Some guidelines are for proactive planning of wind-energy development. “Planning” is an ambiguous term, however. Within the context of wind-energy development, it can refer to highly structured processes that carry considerable legal weight and result in identifying certain areas as suitable for wind turbines (as in the Denmark example below). Alternatively, it can refer to loosely structured processes that are largely advisory and result in criteria for evaluating the favorable and unfavorable attributes of prospective sites (as in the Berkshire example below). In addition, planning for wind-energy development may take a broad view of the incremental impacts of multiple wind-energy projects in a region, or it may take a narrow view and focus primarily on a single project. And, geographic scales for planning range from the national to the local level.

Other guidelines focus on regulation.

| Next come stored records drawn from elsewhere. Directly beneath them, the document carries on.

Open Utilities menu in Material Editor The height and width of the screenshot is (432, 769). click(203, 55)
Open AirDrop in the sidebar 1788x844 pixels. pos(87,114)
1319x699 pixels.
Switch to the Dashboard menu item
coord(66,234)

They prescribe for regulatory authorities reviewing wind-energy developments what procedures should be followed, what kinds of information should be examined, and what criteria should be used to make permitting decisions. Many guidelines mingle the two functions of planning and project-specific regulatory review. In practice, planning guidelines that suggest where and how wind-energy development should be done may become criteria for regulatory permitting decisions if projects inconsistent with planning guidelines are rejected.

The United States is in the early stages of learning how to plan for and regulate wind energy. The experiences of other countries, where debates over wind energy have been going on for much longer, can be instructive for bringing U.S. frameworks to maturity. For example, Britain and Australia have dealt with controversies about wind-energy development by working with stakeholder groups, including opponents of wind energy, to develop “Best Practice Guidelines” (BWEA 1994; AusWEA 2002). BWEA (British Wind Energy Association) and AusWEA (Australian Wind Energy Association) were convinced that “they needed to become more transparent and more engaged with the public than any other industry” (Gipe 2003). In Ireland, the Minister of the Environment, Heritage and Local Government released an extensive “Planning Guidelines” document on wind energy in June 2006 (DEHLG 2006). This document advises local authorities on planning for wind energy in order to ensure consistency throughout the country in identifying suitable locations and in reviewing applications for wind-energy projects. Not only are these guidelines prescriptive—that is, they express procedures and approaches that should be taken—but they also are linked to other government policies.